With this being the case, the market should then reach towards the 1.12 level. That area would be supportive as well, and having said that this market will more than likely continue to see sellers enter the market over the short-term, and will more than likely continue to offer quite a bit of volatility. With that being the case, it’s a fair assumption to assume that the market could very well be choppy. This is a market that’s been very choppy recently anyways, and with all of the conflicting headlines coming out of both the Federal Reserve and the European Central Bank, it’s likely that we will continue to bounce around back and forth.
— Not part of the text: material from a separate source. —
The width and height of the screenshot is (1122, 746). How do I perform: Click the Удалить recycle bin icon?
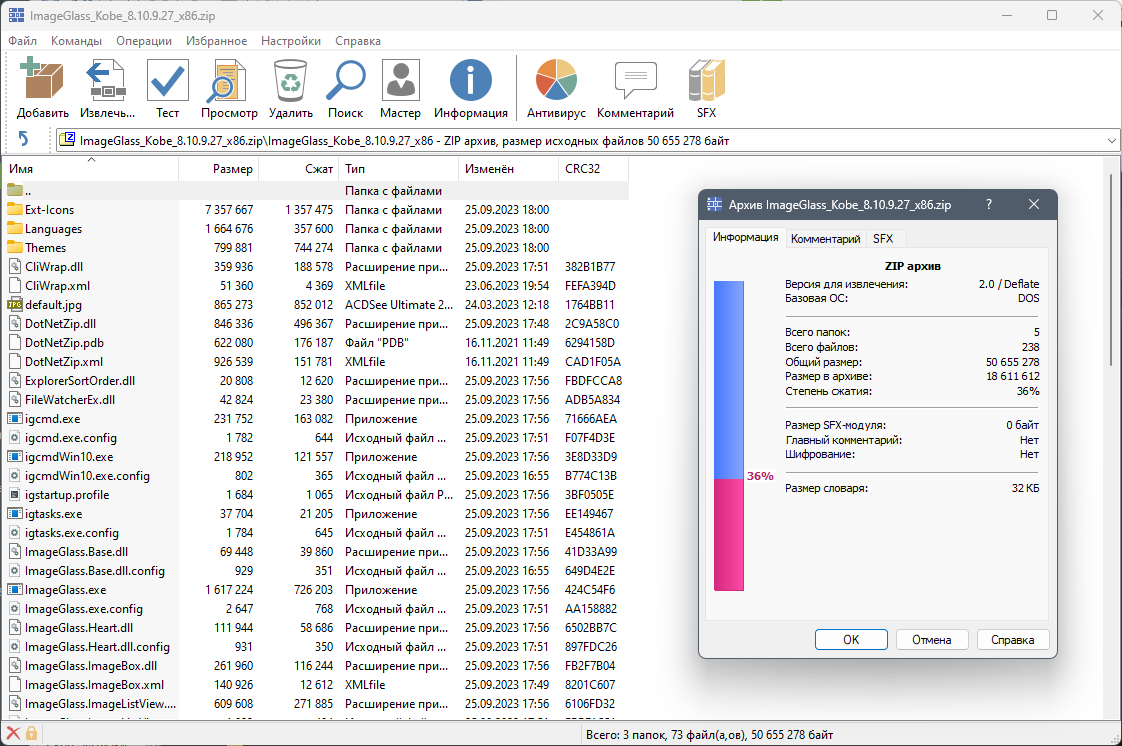point(290,80)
At this point in time, the Federal Reserve looks less likely to raise interest rates and a reasonable clip, and with that being the case it makes sense that the US dollar might have originally been overbought, but we also have to look at the fact that perhaps the world’s economy isn’t going as well as people had anticipated, and people will apply the US dollar as a result. In one of them biggest paradoxes in the trading world, with the US economy does poorly, the US dollar does well because people start buying treasury notes. At this point in time, the next couple of sessions will probably feature the market drifting a bit lower, perhaps again reaching towards the 1.12 handle. We have no interest in buying until we get back above the 1.15 level at the very least.